Cassandra Wilson hat noch erlebt, was Rassismus bedeutet. Die Sängerin wurde 1955 in Jackson/Mississippi geboren, tief im Süden der USA. Als kleines Mädchen musste sie im Bus hinten sitzen, Restaurants waren streng nach Schwarz und Weiß getrennt, schwarze Musiker mussten durch den Hintereingang auf die Bühne kommen, wenn sie überhaupt mit Weißen zusammenspielen durften. Wilson hat in ihren eigenen Songs und in vielen Interpretationen genau dieses Gefühl der Missachtung ausgelotet.

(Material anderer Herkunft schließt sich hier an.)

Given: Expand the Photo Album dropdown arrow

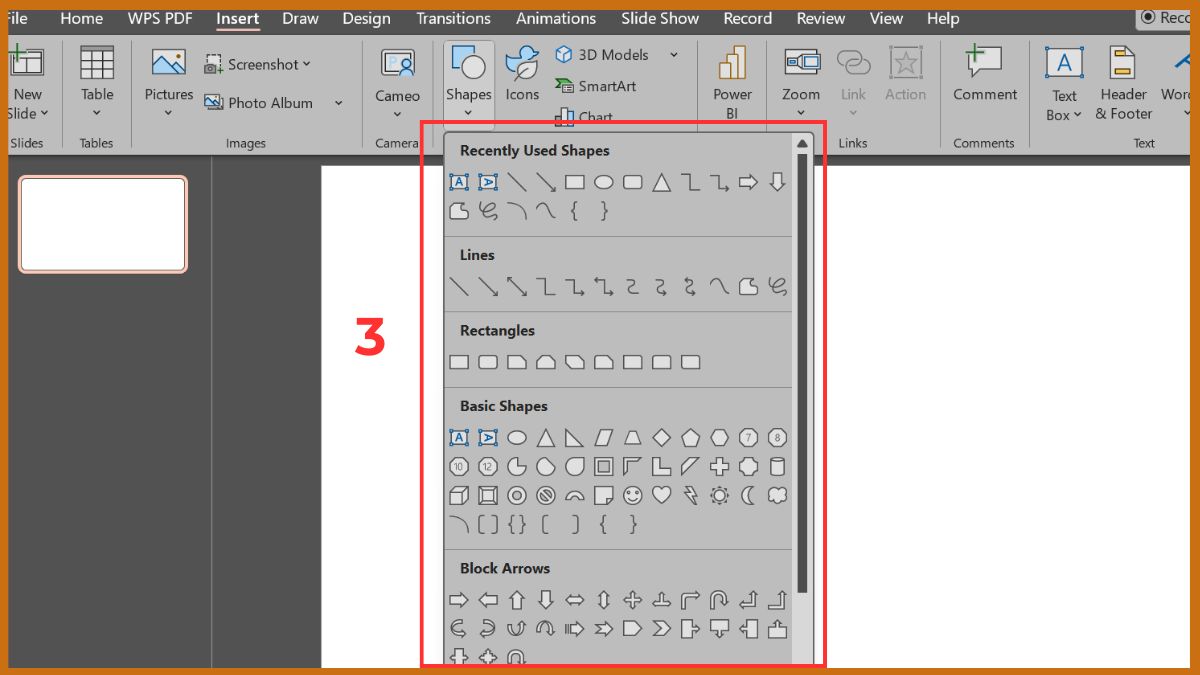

Wenn sie im Dezember in die Laeiszhalle kommt, hat sie eine Reihe von Songs im Programm, die Billie Holiday (1915–1959) gesungen hat. Denn das kommende Album von Wilson ist eine Hommage an diese außergewöhnliche afroamerikanische Sängerin. „Coming Forth By Day“ wird die Platte heißen. Holiday, genannt Lady Day, starb völlig verarmt und krank im Alter von nur 44Jahren. Auch sie hat unter den Entwürdigungen gelitten, denen sie als Afroamerikanerin ausgesetzt war. Oft musste sie in dunklen Räumen auf ihre Auftritte warten. Manchmal wurde ihr heller Teint mit Make-up nachgedunkelt, um dem weißen Publikum zu verdeutlichen, dass sie eine Schwarze war. Einer ihrer bekanntesten Songs ist „Strange Fruit“, in dem sie die Lynchjustiz gegenüber Schwarzen thematisiert. Auch Cassandra Wilson hat diese Nummer schon seit vielen Jahren in ihrem Repertoire.

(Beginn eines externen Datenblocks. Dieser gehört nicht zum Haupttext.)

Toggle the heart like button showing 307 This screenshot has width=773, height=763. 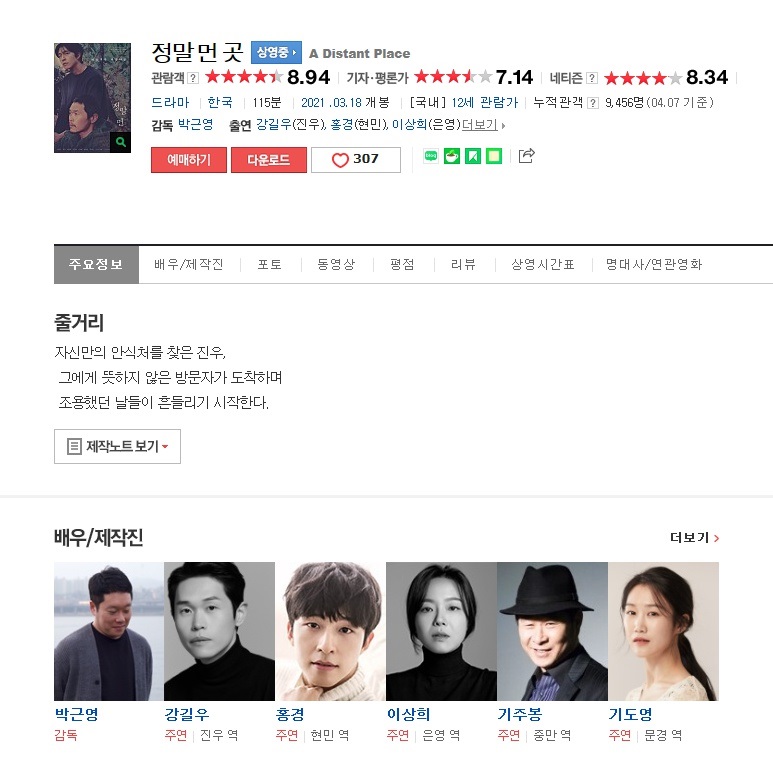click(355, 160)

Nach Hamburg kommt die 59 Jahre alte Sängerin mit einem Quintett, das das nötige Sentiment aufbringt, um die betörende Stimme der Bandleaderin kongenial in Szene zu setzen. Der Bassist Lonnie Plaxico ist ein Ausnahmemusiker wie der Gitarrist Brandon Ross, einer ihrer frühen Weggefährten. Ross war unter anderem als Arrangeur an der Produktion von „Blue Light ’til Dawn“ beteiligt.

Mit „Blue Light ’Til Dawn“ feierte Cassandra Wilson vor 21 Jahren den kommerziellen Durchbruch. Auch den ersten von zwei Grammys erhielt sie für das Meisterwerk, auf dem sie neben eigenen Songs auch die Kompositionen anderer Künstler aus unterschiedlichen Genres interpretierte. Van Morrisons „Tupelo Honey“ findet sich auf dem Album genauso wie Robert Johnsons Bluessongs „Come On In My Kitchen“ und „Hellhound On My Trail“, Ann Peebles Popsong „I Can’t Stand The Rain“ oder Joni Mitchells Ballade „Black Crow“. Mit dieser Platte machte Cassandra Wilson klar, dass sie in Zukunft jede stilistische Fessel abwerfen würde.

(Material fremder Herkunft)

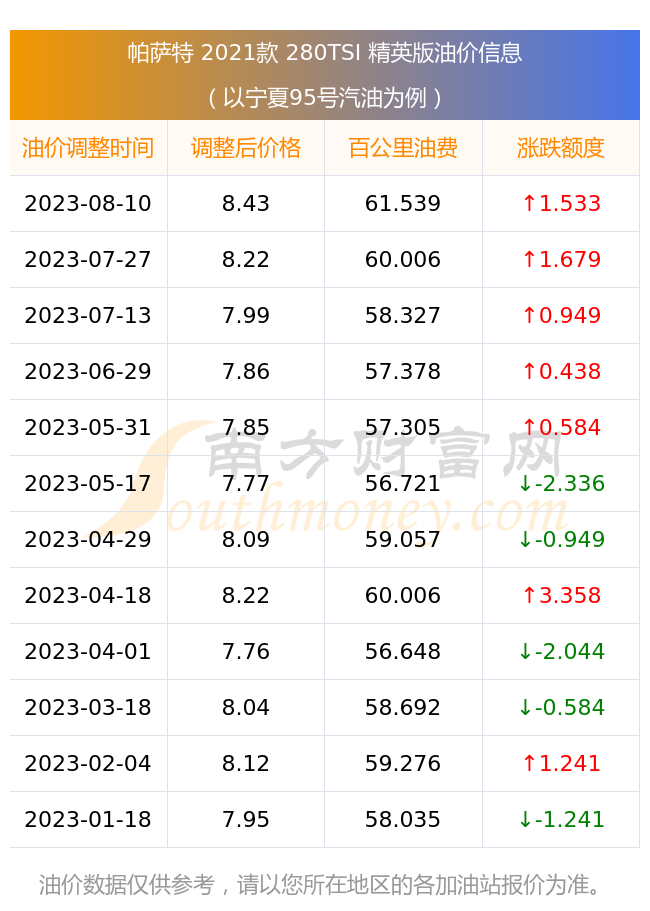The height and width of the screenshot is (911, 650).
Task: Click the green down arrow beside -2.044
Action: (x=525, y=651)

In den folgenden 20 Jahren hat die Sängerin mit der rauchigen Altstimme Blues und Bossa Nova, Pop und Funk, Swing und Rock gesungen. Den Kompositionen von Miles Davis hat sie sich ebenso gewidmet wie Songs von U 2 und Bob Dylan. Auf dem Album „New Moon Daughter“ interpretiert sie sogar „Last Train To Clarksville“, einen Pophit der Bubblegum-Band The Monkees. Zu dem Song hat sie eine besondere Beziehung: Es war die erste Single, die sie 1966 als elfjähriges Mädchen geschenkt bekam. Cassandra Wilson hat in ihrer beispiellosen Karriere ihre eigene musikalische Sprache entwickelt und immer ihren Kopf durchgesetzt. Dazu gehört auch die Rückbesinnung auf afrikanische Kulturen und die Anerkennung herausragender Leistungen innerhalb von Jazz und Blues. Die aktuelle Beschäftigung mit Billie Holiday ist nur ein weiteres Beispiel für die Ernsthaftigkeit, mit der Cassandra Wilson ihrer Kunst nachgeht.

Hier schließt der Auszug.